##### PROVIDED RECORDS #####
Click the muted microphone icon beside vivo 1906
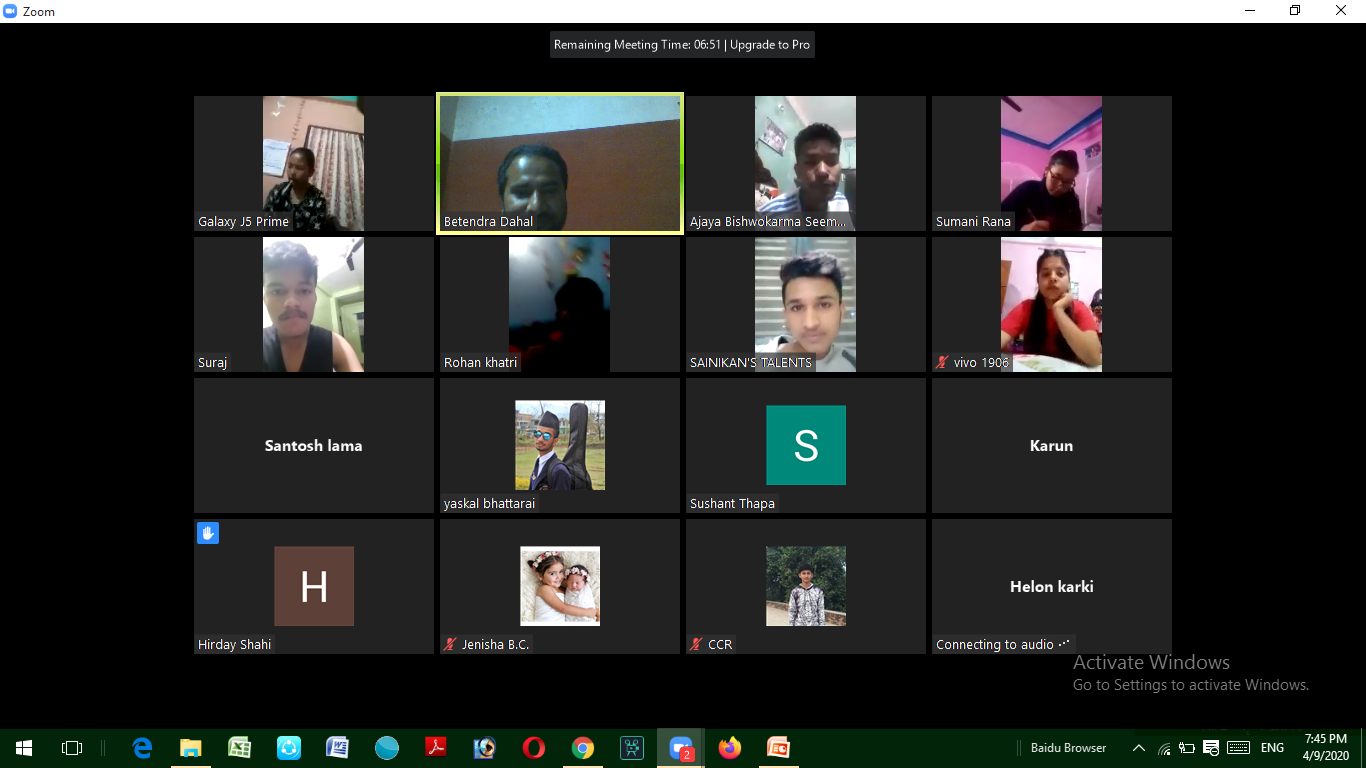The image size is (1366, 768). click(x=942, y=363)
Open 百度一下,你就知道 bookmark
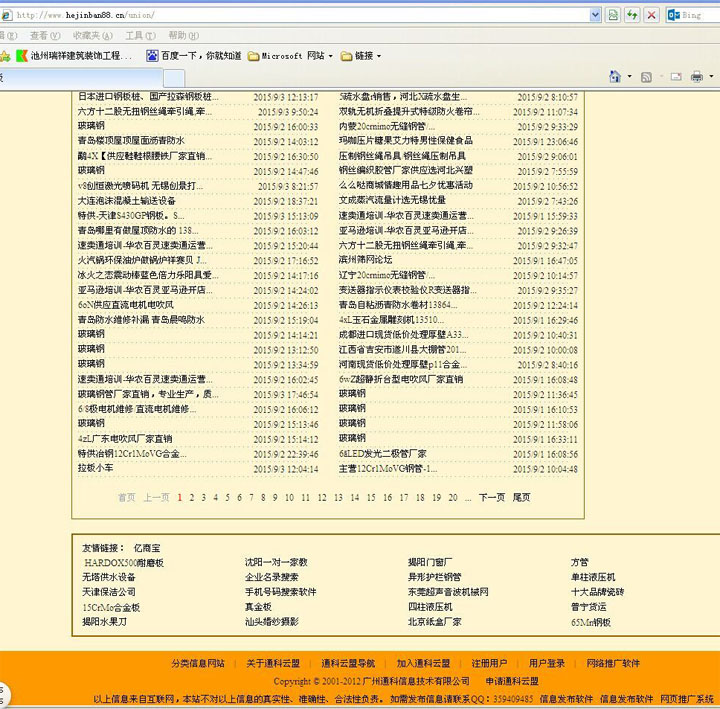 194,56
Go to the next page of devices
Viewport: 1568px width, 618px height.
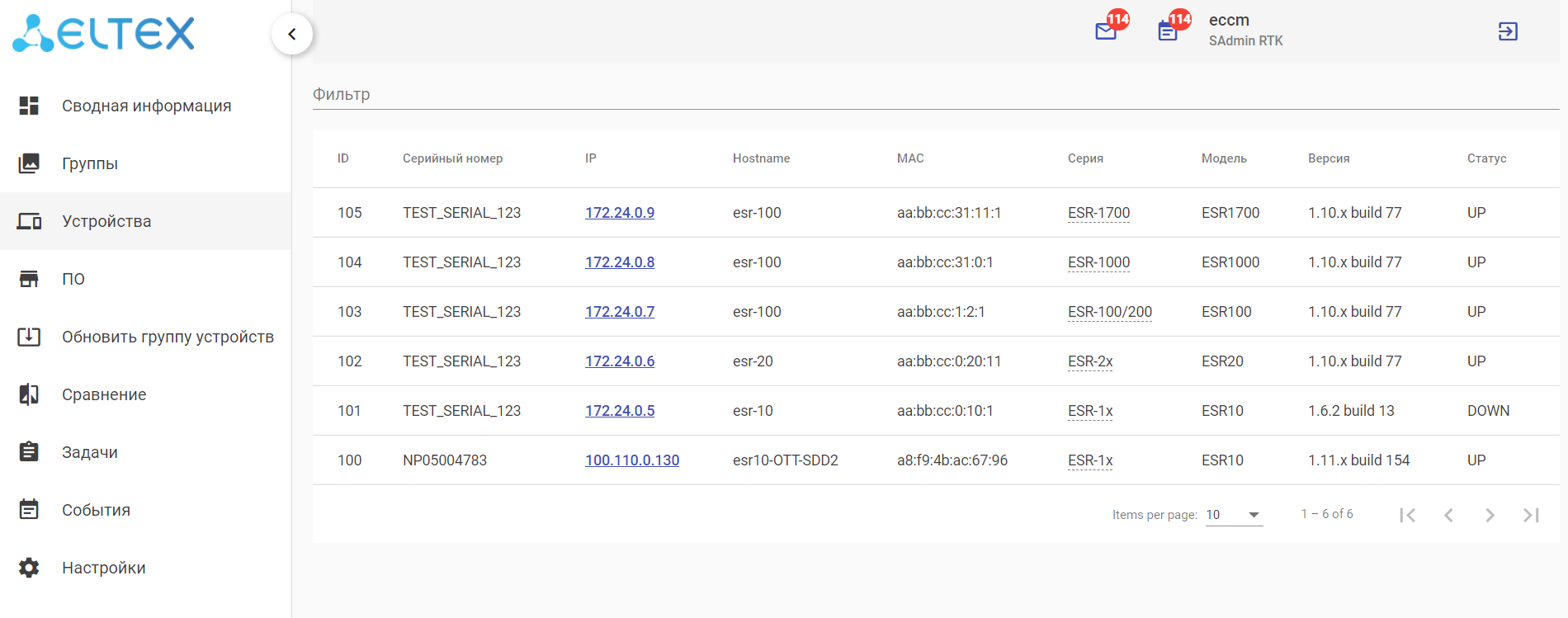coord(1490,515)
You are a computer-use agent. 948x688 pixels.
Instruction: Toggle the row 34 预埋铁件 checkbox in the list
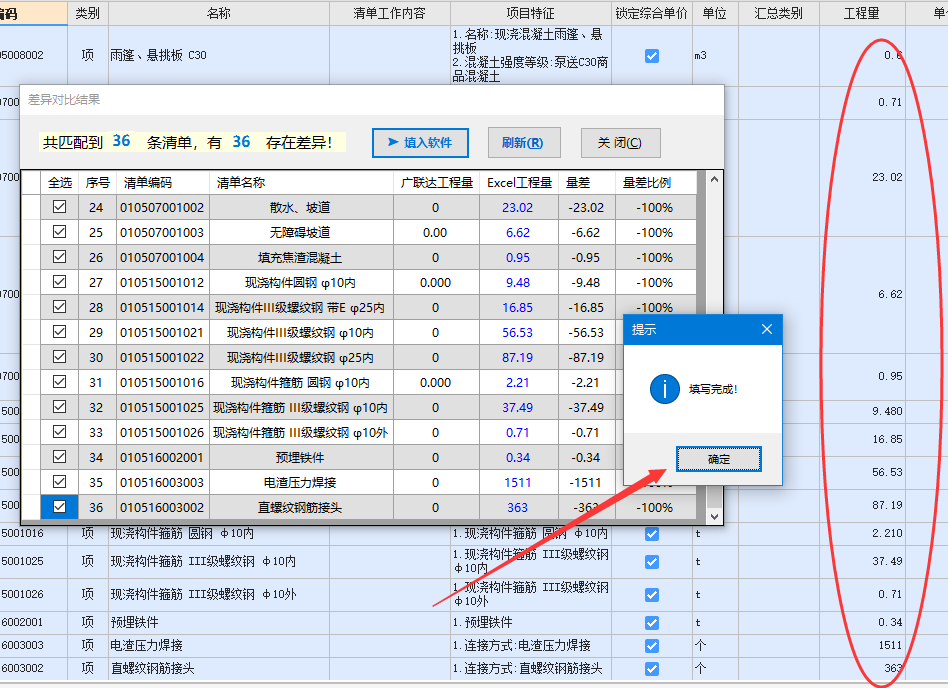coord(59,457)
#####
DIRECTIONS FOR THIS TASK:
Reproduce the entire listing exactly, except for any pictures it contains.

OUTPUT:
Click the muted microphone icon beside vivo 1906
The image size is (1366, 768). click(x=942, y=363)
Open 百度一下,你就知道 bookmark
 194,56
Go to the next page of devices
Viewport: 1568px width, 618px height.
coord(1490,515)
You are a computer-use agent. 948x688 pixels.
Instruction: Toggle the row 34 预埋铁件 checkbox in the list
coord(59,457)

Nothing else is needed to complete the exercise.